夏場の店内の暑さには参ったが、冬は冬で問題があった。ボクの指は非常にデリケートにできており、すぐ荒れてしまうのだ。洗い物をし、濡れた手を拭くまもなく焼き台の火に手をかざす。これがよくなかったらしい。ひび割れ、やがて指紋もなくなる。毎日クリームを塗り、ラップを指に巻き、さらに軍手をつけて寝ていた。

そしてようやく鰻を焼くのにもなれたある冬、アイデアマン(山師とも言う)のM社長が、とんでもないことをやりだした。 冬場の串売りは売れないため、一計を案じた社長は、温かい温泉たまごとキヌカツギで客を釣ろうというのだ。この社長、電気部品会社の社長業では満足できず、さっさと人に譲って慣れぬ商売に手を出した前科者だ。鰻屋を始める前には、どういうわけかはしらないけど、家中 「大分のどんこ」 と「北海道の鮭の燻製」が山積みになっていたそうだし。
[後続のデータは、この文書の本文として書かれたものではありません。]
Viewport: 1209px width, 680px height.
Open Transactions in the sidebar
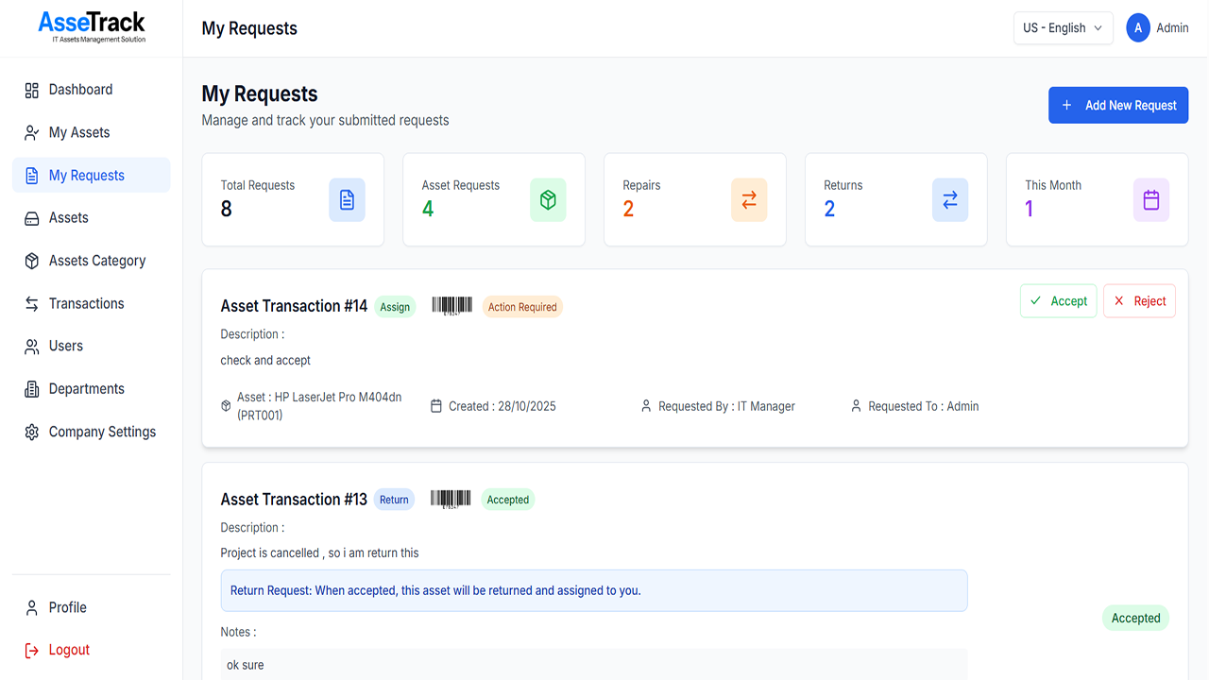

ビニール袋に卵とキヌカツギを入れて店頭に並べる。一袋100円だ。腰に手を当てて客が来るのを待っていたところ、お向かいのラーメン屋でタン麺をすすっていたはずの社長が怒鳴り込んできた。「なにやってるんだ!! うちは鰻屋だぞ!!ボ~っと立っててイモが売れるか!!!こうやってやるんだよく見とけ!!! 」
そこで満面に笑顔を浮かべると、太い両手を叩きながら、「おいしいキヌカツギが茹で上がりましたよ!! 温泉卵もありますよ!!! おいしいよ!! 温ったまるよ~ !!」

この山師のアイデアはこれだけではすまない。なんと井の頭公園にこのイモと卵を持って行き、そこで売ってこいというのだ。 「日曜日の朝の公園には人が集まる。まだ肌寒いお昼前に行けば、きっと売れる。皆喜んで買う。全部売れるまで戻ってくるな!!」  「俺たちの旅」 を人吉で観て、吉祥寺に憧れて上京した純朴な少年に、その街のシンボルともいえる「井の頭公園」でイモと卵を売ってこいだなんて。もしかしたら岡田奈々さんや、金沢碧さんが歩いているかもしれないのに。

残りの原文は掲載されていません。